I really enjoy surfing with different boards. There was a time when I was using a lot of twin fins, fish. So I think every board has a way of making the most of it. Sometimes, even a strange board can give you an alternative line, and that adds a lot. I really enjoy exploring this. During the competition season, one after the other, it’s more difficult, but I like to have a more relaxed surf, with these little boards.

Lucas Silveira Champion

Lucas Silveira Champion in Noronha – Photo: Daniel Smorigo

What do you think of the current trial in the WSL?
The current WSL trial has caused a lot of repercussion, but I think it is a very complicated subject. Now, with the public watching, especially in Brazil, it’s a bit like football fans. I watch my team play, I talk a lot, but if I were a football player and I were going to kick the ball, I wouldn’t even reach the penalty area. It is part of our culture; When a guy makes a mistake, the fans say it, even my grandmother did. And this is happening with surfing. The criteria have changed a lot in recent years. When Medina arrived on the circuit and started with some very different aerials, he was very dominant with this type of aerial. As the guys did so many aerials, the judges began to become increasingly demanding and critical of this type of maneuver. Then they started valuing the line and power surfing again, which is really beautiful. I don’t think well-done edge surfing will ever go out of fashion. What happens is a layman looking and saying: how can a rip be worth more than an aerial? But not everyone does a very well-done rip. So, if it’s so simple, why doesn’t everyone do it? I’ve had heats where I thought I was harmed and heats where I think I was helped. Heats that are too close together have always caused disagreement on the losing side. Surfing is a very subjective sport and will always have these controversies.
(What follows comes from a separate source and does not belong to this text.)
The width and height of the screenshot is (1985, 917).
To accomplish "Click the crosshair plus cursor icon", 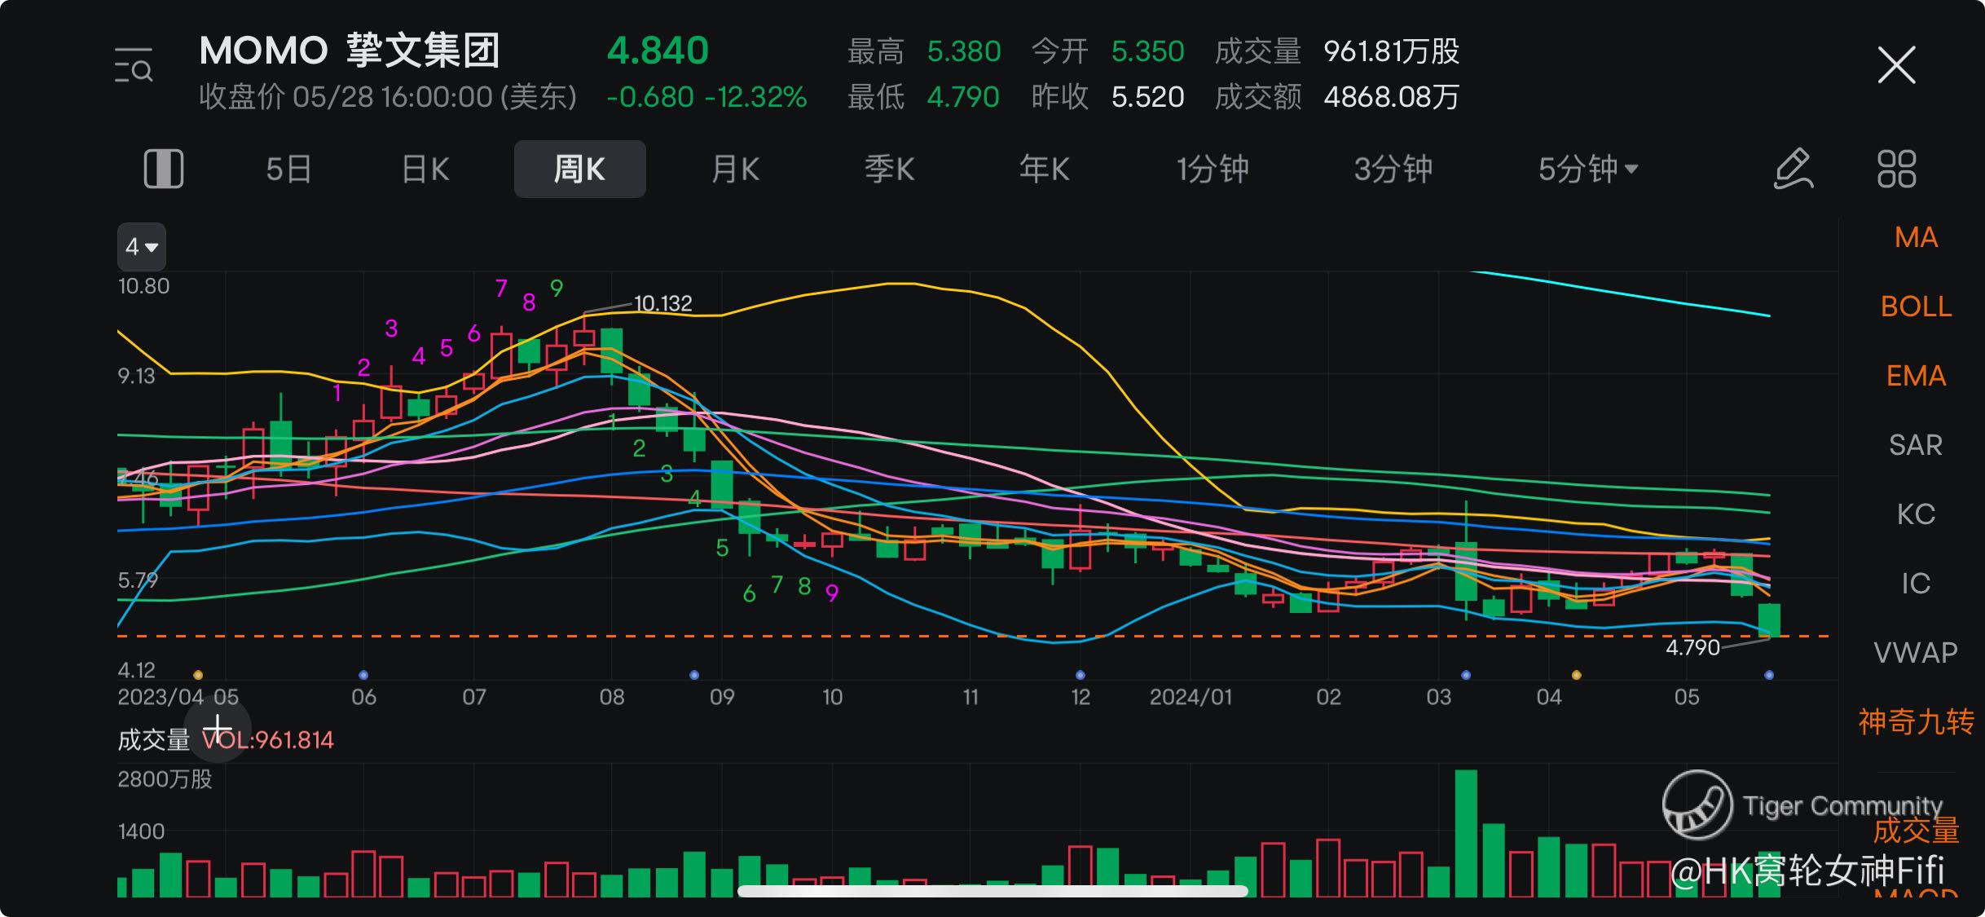I will pyautogui.click(x=218, y=729).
What is your favorite type of wave to compete in, and which one do you not feel so good on?
The condition I like best is when the sea is big and challenging. This happens very rarely, it is rare to have conditions like this. So, I think it’s an additional challenge to connect with the strong sea, you feel nature more when you have 10 foot waves out of control. It ends up that you don’t worry so much about the competitors and just about survival and connecting with the sea. So this is my kind of connecting with the sea. A while ago, when the waves were small, I had a lot of difficulties, but I no longer see myself seeing that as a disadvantage. I found boards that help me surf in these conditions, epoxy boards, with a lot of volume. So today, waves are no longer a problem.

Have you ever had that little board that you kept just for battery time?
Yes, there’s this little board straight away, but it’s funny because we think the board is really good and you say “I’m going to save it for the drums”, but when you don’t use it for a long time, it seems to be different afterwards. So, this balance of having the board on your foot, crumpled and going confident with it. It’s best to save it for the most important moments. So, you can’t save as much or use as much. This causes confusion when you think a board is really good.